Singapore, Singapore
Staying at the Beach Hotel in the CBD.
Singapore was mostly a comfortable break from our hecktic travel lifestyle. Although the weather was very hot and humid, we were treated to block after block of airconditioned malls and subway tunnels. The evening ritual of enjoying a cold beer was dampered by the expensive cost of alcohol in Singapore due to their “sin taxes”. The food, on the other hand, was delightfully good and diverse, and surprisingly affordable, especially in the hawker stalls within the airconditioned malls.
For the first few days, we didn’t try to see any of the sights. We just hung out, enjoying the comforts of our hotel, the malls, and the bustling modern town. It took a few days to get back into the mood for sightseeing.
For the latter half of our week in Singapore, we did manage to take in some of the sights. My favorite was the night safari, which is a large, spread out safari-like zoo next to the Singapore zoo, and is only open to the public at night. Under the soft glow of moonlight-like floodlights, you get to view active nocturnal animals. The tram took us right through the enclosures of some pretty large beasts, and then a few walking trails got us closer to the smaller ones. The hyenas were especially eery, as they could clearly smell us, and the only thing that separated us was a concrete moat. One word of caution for anyone planning to visit the night safari: don’t try to go on a weekend, especially not in August. This is peak tourist season in Singapore, and the night safari gets overloaded with tourists. You can end up having to wait 1 hour just to board the first tram. We had to leave and come back on a Monday night, when crowds were lighter. The Singapore zoo was a wonderful place to spend the afternoon (albeit very hot and humid). It is truly a zoological garden, where it feels like animal enclosures are designed into a park-like setting. The bird park was pretty impressive too. An airconditioned tram takes you around to different parts of the park so you don’t get too exhausted walking in the heat. One of the main draws to the park is a massive aviary, featuring the largest man-made waterfall. I’d wish we had more than 1 hour to explore the park, because there was so much to see there. Singapore really has done a nice job with their animal parks.
We didn’t find much to see in little India, other than shopping (which will be cheaper in India) and dining (which we’ll get our fair share of in India).

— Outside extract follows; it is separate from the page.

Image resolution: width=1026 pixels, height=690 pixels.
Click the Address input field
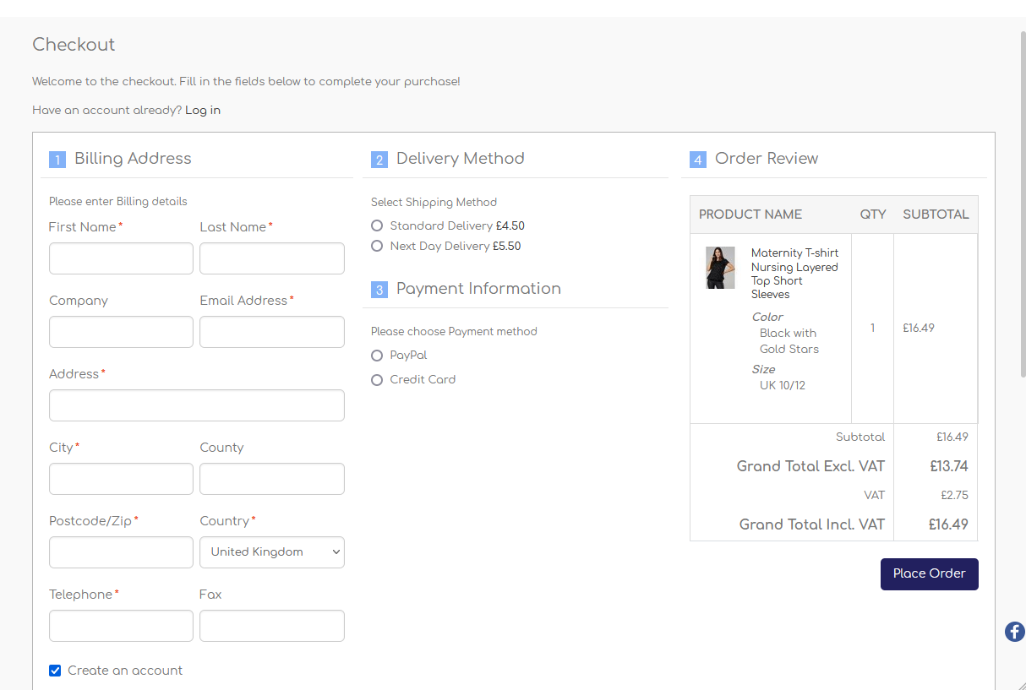coord(196,405)
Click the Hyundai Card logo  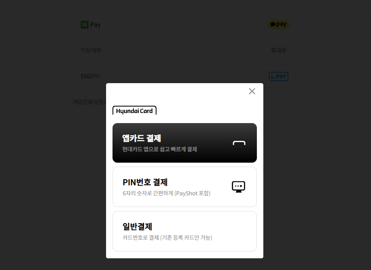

Chinatown was unlike any other chinatown we’ve seen. The walk from the Colonial Core to Chinatown was a beautiful strole along the riverside (the Promenade). When we got to Chinatown, it really didn’t feal like a chinatown. The buildings almost looked european and modern, and the streets were near-empty. Apparently it has been preserved more for the tourist appeal than anything. The chinese live all over Singapore, so a “chinatown” as such has outlived its original purpose. But from a quick visit into the Chinese heritage center, we learned a lot about the painful past of chinese emigrants litterally dying to come to Singapore, the land of opportunity. Most of the ones who made it, ultimately succombed to the brutal consequences of opium addiction. After that sobering history lesson, we visited the Tea Chapter to learn how to properly serve, and appreciate, Chinese tea. It seems like a slow, painful, process just to consume a few ounces of tea, but when you think about the time and effort that goes into creating some of the world’s finest tea leaves, you learn to appreciate it more as an art.
Another very memorable experience from our visit to Singapore’s chinatown was the best Dim Sum we’ve ever had. Atop the PanPacific Hotel is a fine Chinese restaurant, commended for it’s healthier menu options (less fat and salt, w/more veggies). The views of the city from the restaurant are spectacular. The “all-you-can-eat” a la carte style “buffet” was quite the splurge, but worth it. Each plate is a handcrafted masterpiece.
One night, we got to meet a local Singaporean, fellow IEEE woman in engineering, Ying-Ying. She treated us to an authentic South Indian banana leaf meal near Town Hall. We had a fun time sharing stories of what life’s like growing up in Canada vs. Singapore.
On our last day in Singapore, we visited a Canadian Expat, Pina, who works at the Nanyang Technological University. She gave us a tour of the massive, modern, university, which churns out 1000 engineers each year! The ethnic diversity of this college (and it’s food courts) was impressive. Very cosmopolitan.